Özatay: “Salt büyüme oranına bakmak yanıltıcıdır”
Tartışmaya kapsamlı bir perspektif getiren Prof. Dr. Fatih Özatay, yalnızca büyüme rakamları üzerinden çıkarım yapmanın sağlıklı olmadığını belirterek şu değerlendirmeleri yaptı: Kriz sonrası dönemlerde kapasite kullanımının düşük olması, şirketlere fiyat ve kâr ayarlamalarında alan açabilir. Artan kapasite kullanımı, ücret pazarlıklarını ve ücret artışlarını tetikleyebilir. Ekonominin içinde bulunduğu koşullara göre hazırlanmış bütüncül bir program, enflasyonu düşürürken büyümeyi korumanın anahtarıdır. Özatay, 2001 krizinin ardından uygulanan programın sadece para politikası odaklı olmadığını, yapısal reformlar ve kurumsal yeniden yapılanmanın başarıdaki en kritik değişkenler olduğunu hatırlattı.

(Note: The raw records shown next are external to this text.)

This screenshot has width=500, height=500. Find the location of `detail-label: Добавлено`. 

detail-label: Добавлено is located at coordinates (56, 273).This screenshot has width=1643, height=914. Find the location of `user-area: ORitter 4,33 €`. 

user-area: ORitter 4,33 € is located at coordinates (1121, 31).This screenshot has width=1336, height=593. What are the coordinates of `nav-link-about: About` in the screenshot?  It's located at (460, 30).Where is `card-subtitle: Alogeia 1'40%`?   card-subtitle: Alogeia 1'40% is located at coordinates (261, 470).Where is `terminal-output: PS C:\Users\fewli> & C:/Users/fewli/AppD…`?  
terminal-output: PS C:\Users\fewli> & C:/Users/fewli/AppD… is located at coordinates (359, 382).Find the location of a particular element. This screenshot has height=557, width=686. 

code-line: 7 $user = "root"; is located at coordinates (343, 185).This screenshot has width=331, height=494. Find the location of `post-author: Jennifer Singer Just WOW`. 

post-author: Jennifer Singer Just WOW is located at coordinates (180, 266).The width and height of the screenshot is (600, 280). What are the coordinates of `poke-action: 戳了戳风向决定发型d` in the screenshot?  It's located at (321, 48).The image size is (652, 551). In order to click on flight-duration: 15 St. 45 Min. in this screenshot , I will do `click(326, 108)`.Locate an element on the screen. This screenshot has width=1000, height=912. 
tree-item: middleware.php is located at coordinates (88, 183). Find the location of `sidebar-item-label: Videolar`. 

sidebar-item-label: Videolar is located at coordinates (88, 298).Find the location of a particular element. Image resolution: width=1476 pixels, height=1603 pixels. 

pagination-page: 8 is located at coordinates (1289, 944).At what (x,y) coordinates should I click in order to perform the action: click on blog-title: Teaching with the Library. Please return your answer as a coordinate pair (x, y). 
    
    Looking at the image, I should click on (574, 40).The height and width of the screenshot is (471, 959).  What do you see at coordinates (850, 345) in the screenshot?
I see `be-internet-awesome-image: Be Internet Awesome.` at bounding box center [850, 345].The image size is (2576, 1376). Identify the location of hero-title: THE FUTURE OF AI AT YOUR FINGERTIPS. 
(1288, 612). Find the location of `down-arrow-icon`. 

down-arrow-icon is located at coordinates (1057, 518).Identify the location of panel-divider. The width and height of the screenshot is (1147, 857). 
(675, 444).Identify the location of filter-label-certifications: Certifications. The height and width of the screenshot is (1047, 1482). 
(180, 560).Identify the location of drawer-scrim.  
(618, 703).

Ali Hakan Kara: “Sonuç programın güvenilirliğine bağlı”
Eski Merkez Bankası Başekonomisti Prof. Dr. Ali Hakan Kara ise tartışmayı program güvenilirliği eksenine taşırken şu tespitlerde bulundu: Enflasyonla mücadelede büyümenin ne ölçüde etkileneceği, uygulanan programın güven yaratmasına bağlıdır. Beklentiler yavaş düzeliyorsa büyümede yavaşlama kaçınılmazdır. Bugünkü programın, 2001 sonrası süreçten temel farkının ‘güven ve kurumsal yapı’ olduğunu vurguladı.
Ensar Yılmaz: “Bugünün koşulları 2000’lerin başından tamamen farklı”
Tartışmaya katkı sunan Prof. Dr. Ensar Yılmaz ise iki dönem arasındaki farkları sekiz başlıkta özetledi. Yılmaz’a göre: AB ve IMF çıpalarının etkisi artık yok. Tekelleşme daha güçlü, firma davranışları değişti. Kurumsal yapı zayıfladı, hukuki ve ekonomik çerçeve geriledi. Enflasyon daha yapışkan, hizmet sektörünün ağırlığı arttı. Gelir dağılımı kötüleşti, para politikasının etkinliği azaldı. 2001’deki gibi bir dibe vuruş olmadığı için “baz etkisiyle hızlı toparlanma” imkânı da yok. O dönem küresel likidite olumlu yönde etkiliyordu. Çin’in düşük maliyetli üretiminin enflasyonu düşürücü etkisi bugün çok sınırlı.
Mücadele denkleminde çok değişken var
Ekonomistler arasında yapılan değerlendirmeler, enflasyonla büyüme arasındaki ilişkinin tek boyutlu okunamayacağını gösteriyor. Para arzı ve talep dinamiklerinden kurumsal yapıya, küresel koşullardan gelir dağılımına uzanan geniş bir yelpazede değişkenlerin etkili olduğu belirtilirken, ortak görüş “güvenilir ve bütüncül bir programın zorunluluğu” yönünde birleşiyor.